I am using this command to calculate the size of my tables and indices:
select * from information_schema.tables;
There are two InnoDB tables in particular that consume the majority of my storage. I have a process that is iterating through my largest table deleting records. At time t = 0 I ran the above SQL query and got the following results for data length and index data length:
- Data length: 56431116288
- Index data length: 74233151488
Two hours later, after continuously running my database cleaner process, I ran the above SQL statement and got following:
- Data length: 56431083520
- Index data length: 74126147584
That basically means I shaved off 32 KB of table data and 102 MB of index data.
The reduction in the index makes sense. The reduction in the table data is insanely small. It is not possible that other data was inserted during this time, because I am running this test on a backup copy of my database (one of the nice things about RDS is you can get a complete replicate of your DB up and running to run experiments on, such as this one). I also confirmed that the AUTO_INCREMENT value was identical both times.
Can someone explain why data length has not moved much at all? Is data length just a really quick and dirty approximation? Is there some other compaction step mysql will eventually do? Or have I totally mis-interpreted the use of these fields?
Thank you!
Update
I may have figured it out -- at time t=0
- DATA_FREE = 77594624
Four hours laters,
- DATA_FREE = 256901120
That means I have increased DATA_FREE by appx 171MB.
Does this therefore mean that if I insert another 171MB, it will come out of the DATA_FREE pool, and so my Data length will not increase?

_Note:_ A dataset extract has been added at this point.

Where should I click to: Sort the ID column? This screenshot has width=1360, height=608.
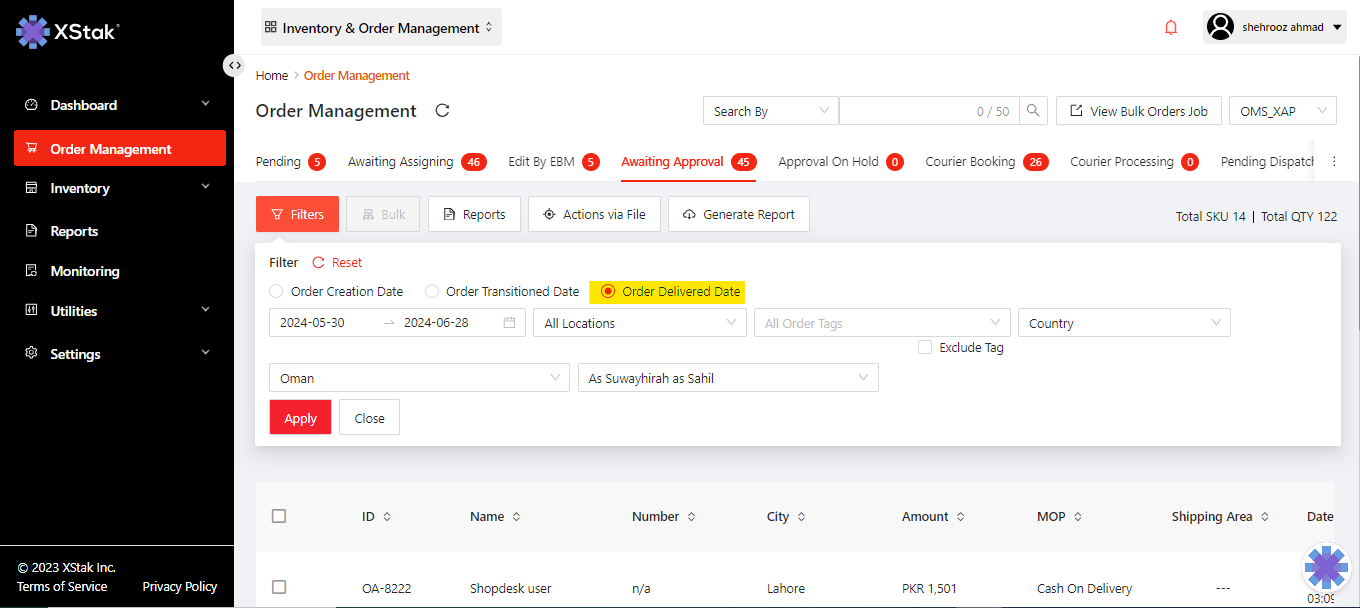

Put another way, let's say I start with a new InnoDB table and insert 20 GB of data (assuming that 20 GB incorporates all the excess InnoDB stuff, I realize data stored in InnoDB is larger than MyISAM), then I delete all data, then I insert 10 GB of data. When I run select * from information_schema.tables, I should see Data length of 10 GB and Data free of 10 GB, right? I should not expect to see Data length of 30 GB/Data free of 0 GB nor should I expect to see data length of 10 GB/data free of 10 GB?
Update 2
This post on Stack Overflow would also seem to confirm that my analysis.